Karen niemal od razu ustawiła się do ataku, Shaitan zaatakował ją szybko i w kilku krokach, udało jej się dotrzeć na schody.

- Zawsze równie zwinna, moja mała siostrzyczka, jest dobrze. Niemniej, nie spoczywaj na swoich osiągnięciach.

Hmm mogłam się domyślić, że są rodzeństwem.

- Dziękuję!

Karen wyglądała na mega dumną z siebie.

Cóż teraz Gallytrot spojrzał na mnie.

- Mogę się teleportować? - Zapytałam Nevrę, spoglądając w oczy chowańca.

- Na polu walki będziesz musiała wykazać się zwinnością, przebiegłością i szybkością, a nie magią. Nie możesz cały czas polegać na swojej mocy. - Po tym pouczeniu nie do końca wiedziałam co zrobić.

Zmieniłam się w wilka i ustawiłam do pozycji atakującej.

- W porządku jeśli wolisz być wilkiem, ale najpierw... - Wziął w dłonie linę i podszedł do mnie. - Nie będziesz mogła przelecieć nad Shaitanem. - Związał moje skrzydła i odszedł na swoje miejsce. Westchnęłam i skupiłam się na wykonaniu mojego zadania.

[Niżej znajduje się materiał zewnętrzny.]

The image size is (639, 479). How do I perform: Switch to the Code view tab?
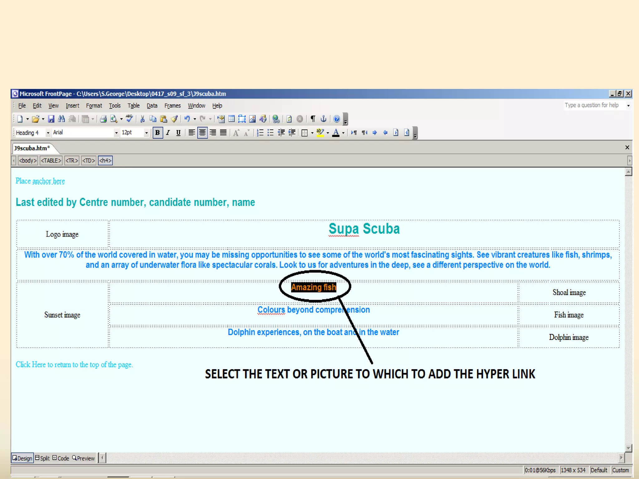pyautogui.click(x=61, y=458)
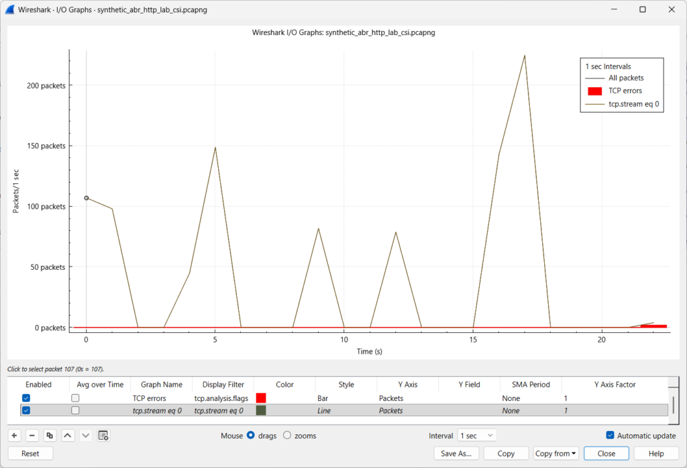The width and height of the screenshot is (687, 468).
Task: Click the Save As... button
Action: click(x=456, y=453)
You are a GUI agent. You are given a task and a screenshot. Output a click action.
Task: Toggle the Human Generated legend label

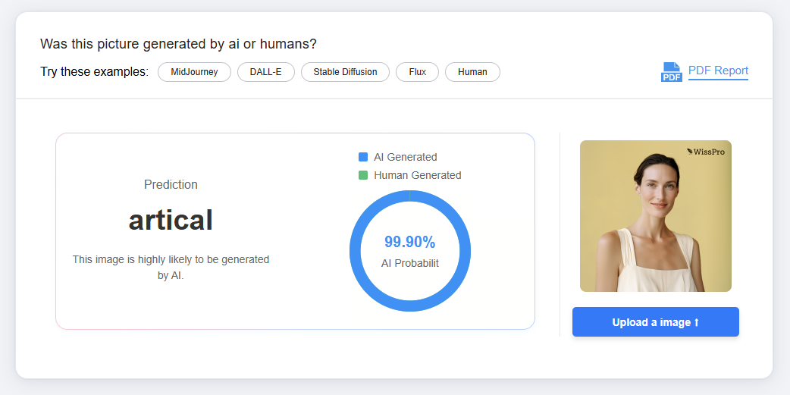(417, 175)
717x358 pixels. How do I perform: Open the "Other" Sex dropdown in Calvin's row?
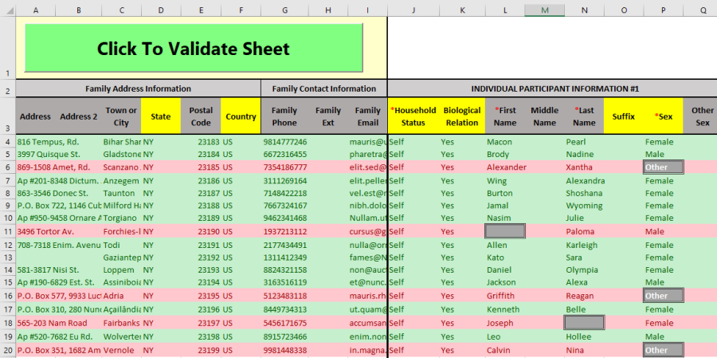pyautogui.click(x=663, y=350)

Byłam co najmniej o głowę mniejsza od chowańca, bez skrzydeł i magii ale mniejsza i zwinniejsza. Ha! Można powiedzieć, że mam nawet przewagę.

Bez zbędnego tracenia czasu ruszyłam, by stawić czoła chowańcowi, ten również nie był w tyle, od razu się na mnie rzucił z kłami. W miarę możliwości odbiłam na prawo robiąc unik, niestety nie na długo bo Shaitan skoczył i wylądował dosłownie przede mną. Nie mając czasu wyhamować, zwiększyłam prędkość i prześlizgnęłam się pod nim, korzystając z pyska złapałam za jego tylną nogę przez co wilk stracił równowagę i wywrócił się na posadzkę. Uzyskując czas na ucieczkę szybko się podniosłam i dotarłam do schodów. Co prawda Shaitan był trochę zły na mnie, bo gdy wstał odwrócił się i odsłonił kły, ale to teraz nie było ważne.

- Dobra robota, jednak źle cię oceniłem. Nie spodziewałem się, że ktokolwiek może powalić mojego gallytrota, ale ty to dokonałaś wspaniałym podstępem, umiesz szybko wymyślić plan by wyjść z sytuacji jak najlepiej nawet bez użycia magii i skrzydeł. Choć nie do końca jestem przekonany co do twojej postaci jako wilka... Jesteś strasznie mała. Mimo wszystko masz nie spoczywać na laurach, przed tobą jest jeszcze wiele treningów.

Zmieniłam się w człowieka, a lina spadła na posadzkę.

- Zastanawia mnie jedno, czy to nie było zbyt proste na całą ocenę umiejętności?

- To jest rutynowy test. Mamy tylko potrzebę zobaczyć, jakie są punkty, gdzie jest się najsłabszym, żeby pomóc ci się doskonalić.

- Okey zrozumiałam. Mogę już iść?

- Tak, ale jutro rano wstaw się u Ewelein, chciałaby cię przebadać.

- Um, no dobrze.

Wyszłam z pomieszczenia i udałam się do swojego pokoju. Spojrzałam w stronę biurka gdzie znajdował się odłamek kryształu.

Czy powinnam go oddawać o tej porze?... Miiko z pewnością poszła odpocząć, a na korytarzach jest kompletna cisza.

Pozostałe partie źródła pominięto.